● Exercise tasks
1. In the excerpt on the Irish border below, on what date did the British and Irish governments sign the Memorandum of Understanding?
2. Which ROI television channels does the excerpt on the Irish border below give viewing figures for among NI audiences? List them all.
3. Reproduce everything in the excerpt on the Irish border below from "Challenges posed by" down to "some 50 years.".

** start of Document excerpt **

Challenges posed by the Irish border
The border between NI and the ROI is the United Kingdom’s only land border, partitioning the six counties of NI from the 26 of the ROI, although the border is today largely inconspicuous. NI was the last region in the United Kingdom to have its analogue television signals switched off in 2012 in the move to DTT, gaining a place in broadcasting history (BBC News, 2012). Prior to digital switchover, audiences across the island of Ireland had been able to (depending on location and signal strength etc.) access television from the opposite jurisdiction to the one they resided in (Ofcom, 2013c). In his extensive account of how ROI television services eventually became available in NI, Ivory (2014) outlines how this had long been a policy goal for numerous ROI governments over a period of some 50 years.
Exploration for formal access for NI audiences to the Irish language television channel TG4 (previously entitled Teilifís na Gaeilige and headquartered in the ROI) was agreed in the 1998 GFA and was reiterated in the April 2003 Joint Declaration by the British and Irish Governments (UK Government and Irish Government, 2003: 9). Resulting action led to analogue broadcasting from Belfast in NI before digital switchover (DCMS, 2009: EV 93), and a commitment from the UK government moved to ensure that TG4 would be available on Freeview (the United Kingdom’s main DTT platform) in NI (DCMS, 2009: EV: 93). In October 2012, a new venture between RTÉ (the Irish public broadcaster) and TG4 started broadcasting in NI, enabling audiences through Freeview HD to watch the ROI channels, RTÉ 1 and RTÉ 2, alongside the previous commitment to screen TG4 (DCMS, 2012). The channels are also available through spillover access from Saorview (the ROI’s main DTT platform) (Ofcom, 2013c). Under the arrangements described here, having RTÉ services formally made available in NI has been reciprocated by significant audience demand. The percentage of the television-owning population in NI who watch RTÉ 1 and 2 monthly are 41% and 38%, respectively (with 31% watching RTÉ 1 on a daily basis) (Ofcom, 2013a: 45). TG4, the channel originally agreed by the GFA, is watched by 18% of people who receive the channel, while TV3, an Irish channel that is only accessible in NI through DTT overspill from the ROI’s platform (Ofcom, 2013a: 44), is watched by 19% of the television-owning population.
Whether audiences in the ROI would lose access to NI television services after digital switchover was the subject of a Memorandum of Understanding (MOU) that was signed between the British and Irish governments on 1 February 2010, to allow for the broadcasting of public service television from both jurisdictions across the island of Ireland (DCMS, 2010a). That MOU was clear that ‘the DTT systems in both Northern Ireland and Ireland will be the primary means of providing free-to-air public service broadcasting to the television licence holder in both jurisdictions’ (DCMS, 2010a); later in the document, it is explicitly stated that this would mean BBC services would be placed on the Irish DTT platform Saorview. However, in a press release dated from the day the MOU was signed, the clause that ‘BBC services [would be available] in Ireland on a paid for basis’ (DCMS, 2010b) was present, a clause that did not appear in the MOU. This contradictory position is clarified by Ivory (2014), whose research shows that in 2012 Cathal Goan (Director General of RTÉ between 2003 and 2011) suggested that the carrying of BBC services in the ROI would not happen ‘without BBC active support and this was not forthcoming’ (Goan cited in Ivory, 2014: 149) and that an Irish government minister had also confirmed in the country’s legislature ‘that the BBC had not expressed interest in being carried on the Irish digital terrestrial television network’ (Ivory, 2014: 149).

** end of Document excerpt **
** start of Recorded information **

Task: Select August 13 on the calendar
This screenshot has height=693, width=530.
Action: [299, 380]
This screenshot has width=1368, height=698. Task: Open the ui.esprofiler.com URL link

** end of Recorded information **

● Answers for the tasks
1. 1 February 2010

2. RTÉ 1, RTÉ 2, TG4, TV3

3.
Challenges posed by the Irish border
The border between NI and the ROI is the United Kingdom’s only land border, partitioning the six counties of NI from the 26 of the ROI, although the border is today largely inconspicuous. NI was the last region in the United Kingdom to have its analogue television signals switched off in 2012 in the move to DTT, gaining a place in broadcasting history (BBC News, 2012). Prior to digital switchover, audiences across the island of Ireland had been able to (depending on location and signal strength etc.) access television from the opposite jurisdiction to the one they resided in (Ofcom, 2013c). In his extensive account of how ROI television services eventually became available in NI, Ivory (2014) outlines how this had long been a policy goal for numerous ROI governments over a period of some 50 years.